Leopard carried the torch for me on this for a while. I'll leave it to him since he does it in a more lighthearted manner.
 
In truth I just could not bring myself to read most of this thread but nonetheless, now that the intensely scientific micro-management of throwing form in pursuit of maximum distance has died down I would offer the following formula. NOT, mind you NOT in the hopes that a player can throw a disc over the moon but rather that a player can develop accuracy and consistency, my simple keys would be:

Smooth
Balanced
Flat
Full follow through
Practiced

This, combined with a good tournament head and a putter which avoids the dirt may not satisfy the sophisticated audience which frequents this site but could well win a myriad of PDGA sanctioned tournaments.
 
Hello to everybody, and Peace!
First I want to thank you Mr Iacas for your research and efforts with this project. Keep going.

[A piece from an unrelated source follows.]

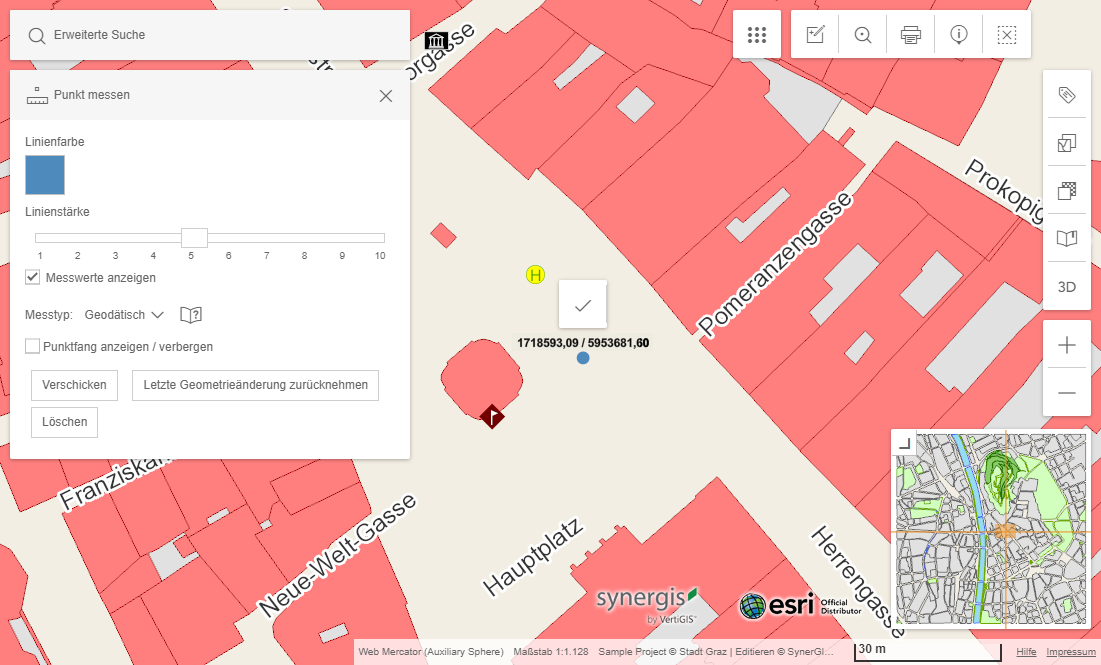Viewport: 1101px width, 665px height.
Task: Click the blue Linienfarbe color swatch
Action: click(x=44, y=174)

This is a project that needs the judge, leader or however you name him. He will make a logical conclusion from all the data we will provide him. That is not anything dramatic. If the judge rejects some information he is given to without close study, he will lose the recpect from us and this thread will die. After that somebody else will, hopefully, continue this interesting research.
At the moment I trust Iacas is striving honestly for an unbiased list based on facts.

Beside that, Iacas, in the following example you "forgot" to mention you don't have the final list. Thus you asked for more troubles and we others had to read still more debate. Some people can read between lines what is your actual meaning but that is not self evident, as you see.

JR said:
You have already made mistakes in the keys list
iacas said:
I don't even have a Keys list!?!

To have a preliminary plan or model is normal process when resarching. Further studies and open-minded discussion will guide it to some direction.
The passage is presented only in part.